Impala timestamps don't match Hive - a timezone issue?

大城市里の小女人 提交于 2019-11-30 05:57:06

Hive writes timestamps to Parquet differently. You can use the impalad flag -convert_legacy_hive_parquet_utc_timestamps to tell Impala to do the conversion on read. See the TIMESTAMP documentation for more details.

This blog post has a brief description of the issue:

When Hive stores a timestamp value into Parquet format, it converts local time into UTC time, and when it reads data out, it converts back to local time. Impala, however on the other hand, does no conversion when reads the timestamp field out, hence, UTC time is returned instead of local time.

The impalad flag tells Impala to do the conversion when reading timestamps in Parquet produced by Hive. It does incur some small cost, so you should consider writing your timestamps with Impala if that is an issue for you (though it likely is minimal).

On a related note, as of Hive v1.2, you can also disable the timezone conversion behaviour with this flag:

hive.parquet.timestamp.skip.conversion

"Current Hive implementation of parquet stores timestamps to UTC, this flag allows skipping of the conversion on reading parquet files from other tools."

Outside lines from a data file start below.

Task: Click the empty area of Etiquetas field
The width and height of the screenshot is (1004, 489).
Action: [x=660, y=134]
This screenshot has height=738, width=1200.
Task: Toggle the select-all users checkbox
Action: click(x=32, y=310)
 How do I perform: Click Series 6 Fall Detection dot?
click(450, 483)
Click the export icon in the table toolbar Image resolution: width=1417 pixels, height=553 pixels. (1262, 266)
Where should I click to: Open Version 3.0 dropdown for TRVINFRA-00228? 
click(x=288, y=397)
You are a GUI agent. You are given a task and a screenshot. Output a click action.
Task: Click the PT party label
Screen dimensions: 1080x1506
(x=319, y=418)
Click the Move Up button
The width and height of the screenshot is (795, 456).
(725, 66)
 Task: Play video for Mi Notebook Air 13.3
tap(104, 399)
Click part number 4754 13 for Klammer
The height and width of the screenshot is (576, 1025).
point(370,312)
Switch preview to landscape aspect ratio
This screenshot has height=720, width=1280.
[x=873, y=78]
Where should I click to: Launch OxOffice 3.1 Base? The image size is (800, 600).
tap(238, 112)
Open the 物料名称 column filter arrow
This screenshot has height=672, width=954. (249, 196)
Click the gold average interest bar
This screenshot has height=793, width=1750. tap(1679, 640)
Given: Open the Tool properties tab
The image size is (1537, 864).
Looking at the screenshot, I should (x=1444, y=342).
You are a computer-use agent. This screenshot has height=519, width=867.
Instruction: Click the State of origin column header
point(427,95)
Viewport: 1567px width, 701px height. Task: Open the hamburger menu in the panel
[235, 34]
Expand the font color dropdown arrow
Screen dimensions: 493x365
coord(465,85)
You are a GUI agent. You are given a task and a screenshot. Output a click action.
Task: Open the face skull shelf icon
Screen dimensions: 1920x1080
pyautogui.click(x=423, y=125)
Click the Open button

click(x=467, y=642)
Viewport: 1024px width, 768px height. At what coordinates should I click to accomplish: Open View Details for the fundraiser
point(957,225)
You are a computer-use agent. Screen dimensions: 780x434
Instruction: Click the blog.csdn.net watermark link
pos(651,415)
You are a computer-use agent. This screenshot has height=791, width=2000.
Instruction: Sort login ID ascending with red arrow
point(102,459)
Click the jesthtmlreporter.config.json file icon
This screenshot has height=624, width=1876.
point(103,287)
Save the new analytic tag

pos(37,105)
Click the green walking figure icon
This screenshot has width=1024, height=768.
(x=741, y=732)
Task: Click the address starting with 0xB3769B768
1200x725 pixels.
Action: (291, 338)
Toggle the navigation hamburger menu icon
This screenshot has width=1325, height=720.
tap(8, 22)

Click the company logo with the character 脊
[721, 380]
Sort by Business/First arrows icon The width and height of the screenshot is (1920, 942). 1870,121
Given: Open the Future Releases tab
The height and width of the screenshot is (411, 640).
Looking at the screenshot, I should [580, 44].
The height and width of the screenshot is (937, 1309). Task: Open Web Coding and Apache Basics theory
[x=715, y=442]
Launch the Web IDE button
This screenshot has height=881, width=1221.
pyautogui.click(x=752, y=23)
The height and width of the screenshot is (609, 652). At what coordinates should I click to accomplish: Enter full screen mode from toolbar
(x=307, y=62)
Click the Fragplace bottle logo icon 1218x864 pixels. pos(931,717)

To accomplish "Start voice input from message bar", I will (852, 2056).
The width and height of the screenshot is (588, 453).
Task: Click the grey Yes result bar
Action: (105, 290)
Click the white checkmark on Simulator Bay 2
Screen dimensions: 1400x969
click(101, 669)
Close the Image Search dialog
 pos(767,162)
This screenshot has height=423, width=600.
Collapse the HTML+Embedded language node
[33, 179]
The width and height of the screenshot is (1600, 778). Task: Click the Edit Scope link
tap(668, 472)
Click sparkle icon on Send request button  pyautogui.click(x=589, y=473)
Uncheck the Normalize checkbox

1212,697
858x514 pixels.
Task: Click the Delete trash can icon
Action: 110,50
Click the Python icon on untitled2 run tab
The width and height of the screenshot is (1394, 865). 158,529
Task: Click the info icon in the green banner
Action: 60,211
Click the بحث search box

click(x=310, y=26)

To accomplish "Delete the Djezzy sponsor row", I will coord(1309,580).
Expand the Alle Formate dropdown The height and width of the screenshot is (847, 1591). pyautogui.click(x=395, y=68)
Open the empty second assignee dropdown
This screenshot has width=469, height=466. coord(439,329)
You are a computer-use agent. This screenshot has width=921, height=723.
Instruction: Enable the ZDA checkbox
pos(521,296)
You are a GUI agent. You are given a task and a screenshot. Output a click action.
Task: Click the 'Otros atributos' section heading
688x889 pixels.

This was added in as part of https://issues.apache.org/jira/browse/HIVE-9482

Lastly, not timezone exactly, but for compatibility of Spark (v1.3 and up) and Impala on Parquet files, there's this flag:

spark.sql.parquet.int96AsTimestamp

https://spark.apache.org/docs/1.3.1/sql-programming-guide.html#configuration

Other: https://issues.apache.org/jira/browse/SPARK-12297

be VERY careful with the answers above due to https://issues.apache.org/jira/browse/IMPALA-2716

As for now, the best workaround is not to use TIMESTAMP data type and store timestamps as strings.